Communiqués / 10 juin 2014 / /

Communiqué de Karim Ouchikh, conseiller de Marine Le Pen à la Culture, à la Francophonie et à la Liberté d’expression, Président exécutif du SIEL et Conseiller municipal de Gonesse

La présidence tournante italienne, qui sera effective à partir du 1er juillet, va limiter les versions de son site internet officiel à l’anglais et l’italien, excluant de la sorte l’emploi de l’allemand mais surtout du français.
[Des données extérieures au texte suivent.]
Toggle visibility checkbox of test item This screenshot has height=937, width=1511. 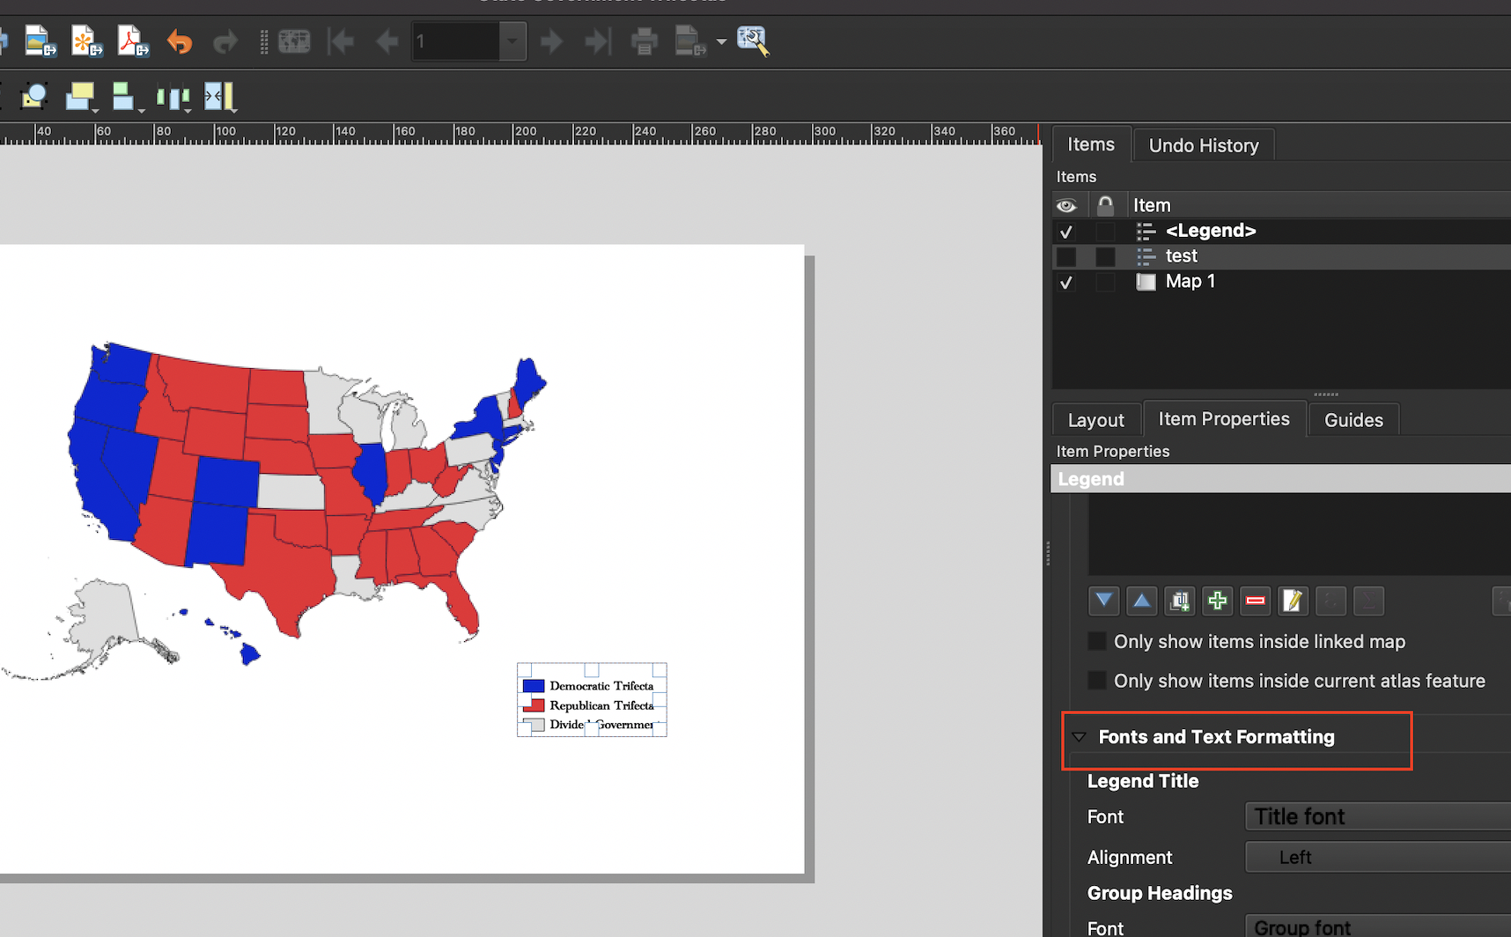[1066, 256]
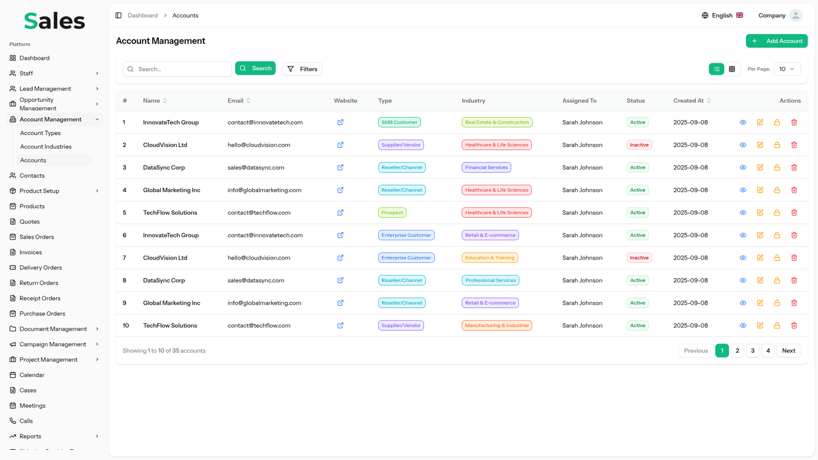This screenshot has width=818, height=460.
Task: Click trash icon for Global Marketing Inc row 9
Action: 794,303
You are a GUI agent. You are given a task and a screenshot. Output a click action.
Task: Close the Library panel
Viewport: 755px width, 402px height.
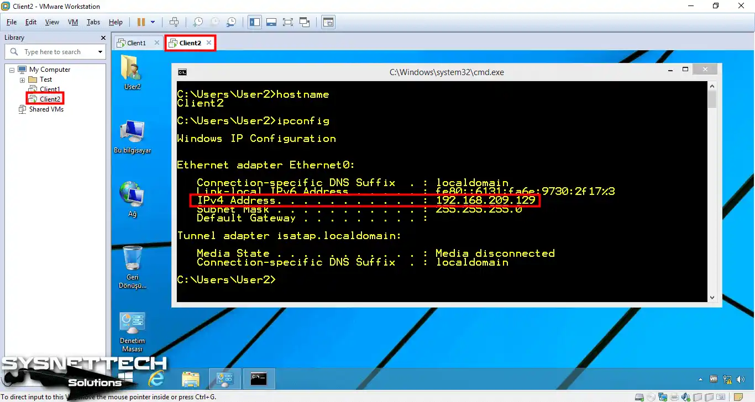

Depuis 2007, aucune des présidences tournantes de l’UE n’avait pourtant écarté l’utilisation du français dans les traductions des sites multilingues en usage à Bruxelles.

Officiellement justifiée en raison de restrictions budgétaires, la décision italienne reflète surtout le poids grandissant pris par l’anglais au détriment des autres langues de travail que sont le français et l’allemand, employées jusqu’à présent au sein du Conseil et de la Commission européenne.

Cette décision est politiquement inacceptable. Langue intangible de la République, le français est l’une des trois langues officielles et de travail de l’Union européenne. A Bruxelles, elle participe du rayonnement international de notre pays.

Il appartient à nos pouvoirs publics de signaler aux institutions européennes qu’elles doivent se conformer à leurs obligations en toutes circonstances : le gouvernement français doit donc agir énergiquement, tant auprès de l’Italie que des autorités bruxelloises, pour rétablir au plus vite l’usage du français dans la plénitude de ses droits. A défaut, les députés FN/RBM au Parlement européen sauront rappeler François Hollande au respect des devoirs liés à sa charge, qu’il s’applique malencontreusement à méconnaître méthodiquement depuis le début de son quinquennat.